Dave Brailsford, Manager des Sky-Rennsportteams, nahm eine nachdenkliche Position ein. „Wie weit wollen wir gehen? Sollen wir Nein sagen oder alles tun für einen sauberen Sport?“, fragte der Brite bei der Pressekonferenz vor der Tour. Er warnte, dass zu häufige Nachtkontrollen den Wettkampf beeinflussen könnten. „Bereits jetzt sorgt mich, dass die großen Rundfahrten stärker durch Schlafdefizite als durch die beste Vorbereitung entschieden werden können.“ Letztlich stimmte er fatalistisch den späten Kontrollen zu.

Nachtkontrollen in Frankreich nicht zulässig

Brailsfords Beunruhigung ausgelöst hatte UCI-Präsident Brian Cookson, ein Meister in der Disziplin des Ankündigens, der von Nachtkontrollen während der Tour de France ausging. Die Gesetzeslage deckt diese aber nicht in allen Ländern.

Auf Nachfrage erklärte ein Sprecher der Antidopingstiftung der UCI (CADF): „Nachtkontrollen sind eine der Strategien der CADF, die auch vom Wada- Code in Fällen gedeckt sind, in denen wir über spezifische Informationen verfügen. Wir können das aber nicht in Ländern durchführen, in denen dies die Gesetzeslage nicht zulässt.“ Zu diesen Ländern gehört nach Auskunft der CADF auch Frankreich. Ein sinnvolles Mittel im Antidopingkampf kann ausgerechnet im Gastgeberland des wichtigsten Rennens nicht eingesetzt werden.

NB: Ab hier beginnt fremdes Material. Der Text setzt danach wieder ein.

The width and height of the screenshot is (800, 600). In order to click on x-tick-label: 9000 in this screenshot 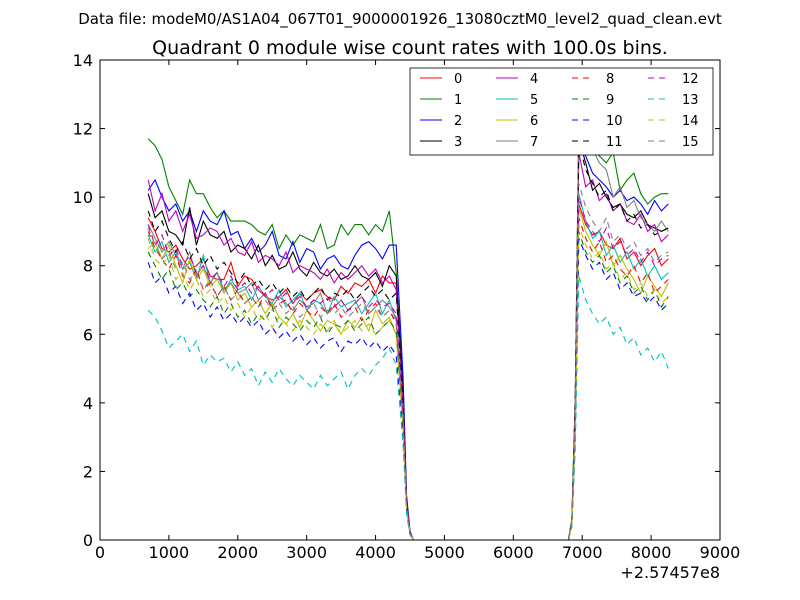, I will do `click(720, 552)`.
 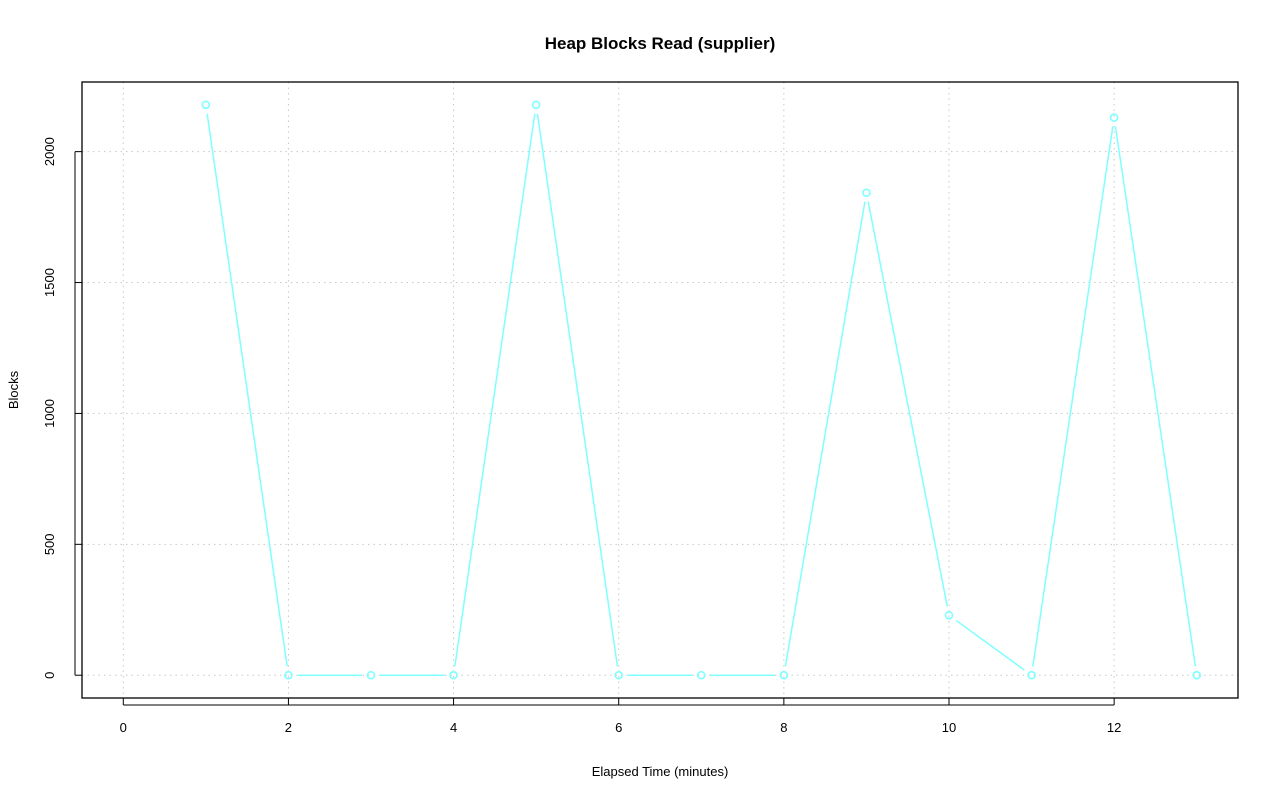 I want to click on x-tick-label: 10, so click(x=949, y=728).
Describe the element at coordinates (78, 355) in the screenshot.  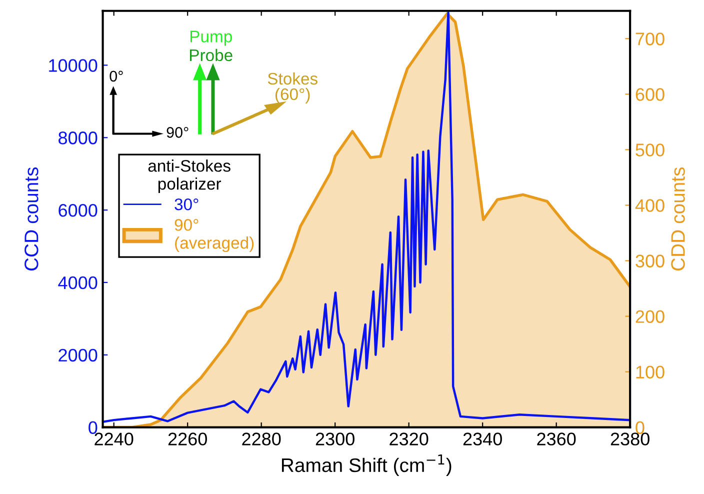
I see `y-tick-label: 2000` at that location.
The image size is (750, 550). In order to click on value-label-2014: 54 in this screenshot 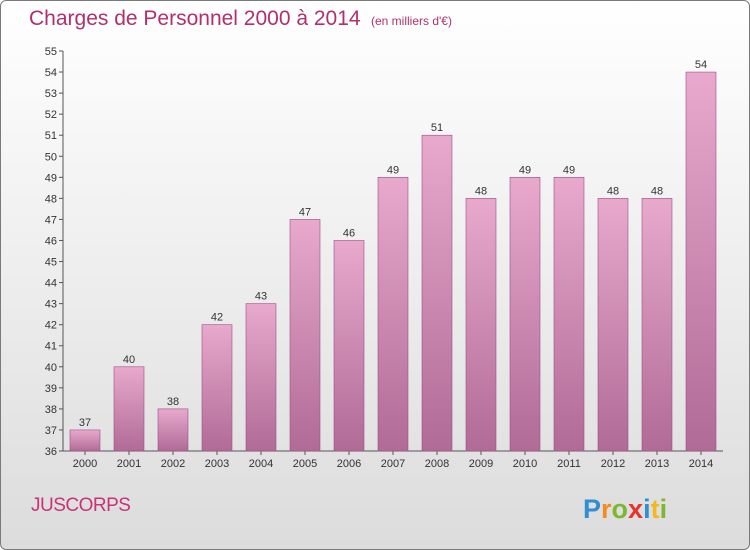, I will do `click(701, 65)`.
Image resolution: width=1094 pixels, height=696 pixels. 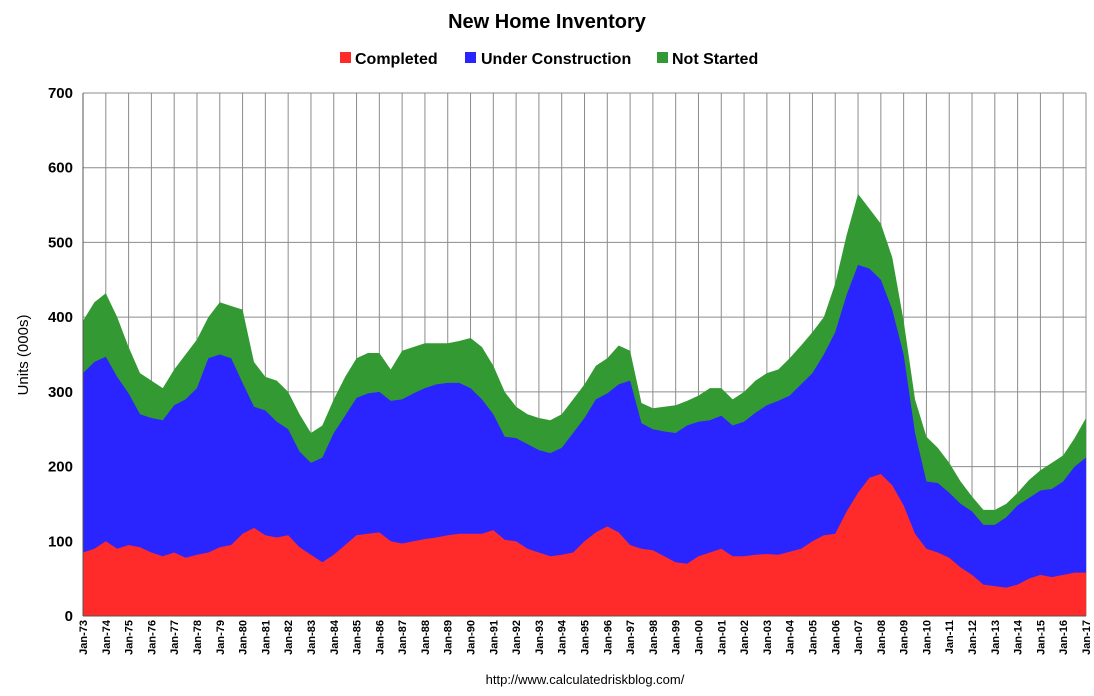 I want to click on legend: Completed Under Construction Not Started, so click(x=549, y=60).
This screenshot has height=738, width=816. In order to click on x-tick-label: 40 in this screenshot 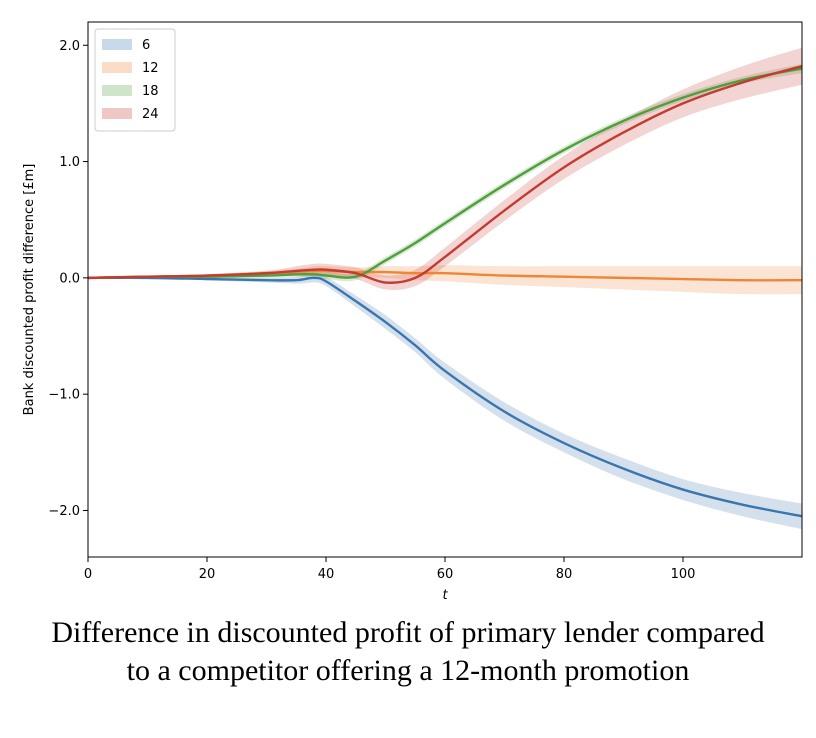, I will do `click(326, 574)`.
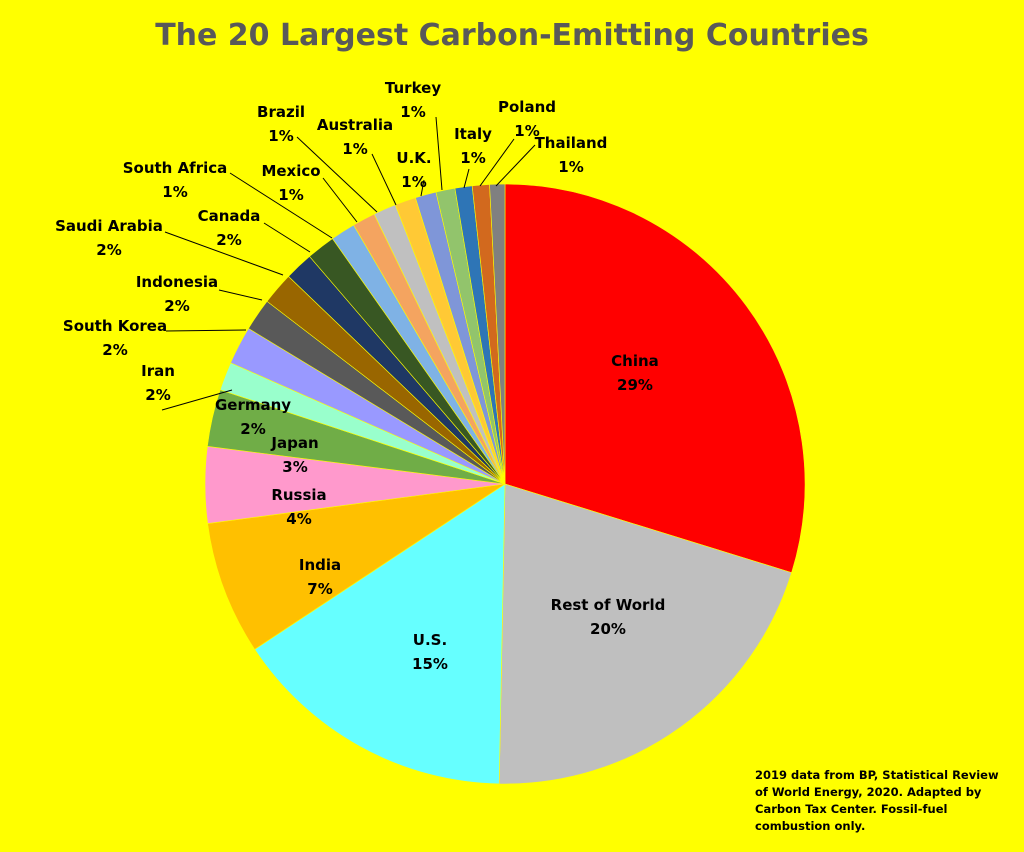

Einen kleinen Ausweg gibt es aber doch. Bruno Genevois, Präsident der französischen Antidopingagentur AFLD, die mit der CADF die Dopingkontrollen bei der Tour vornimmt, will in einzelnen Fällen die Polizei um Hilfe bitten. „Nachtkontrollen sind gegenwärtig gesetzlich nicht erlaubt. Aber man sollte nicht dogmatisch sein. Es gibt ja nicht nur Tests. Wir können mit der Gendarmerie zusammenarbeiten und dem Zoll, wenn wir Informationen über verdächtiges Tun haben“, erzählte Genevois der Nachrichtenagentur AFP. Zumindest ein wenig Abschreckung bleibt also erhalten.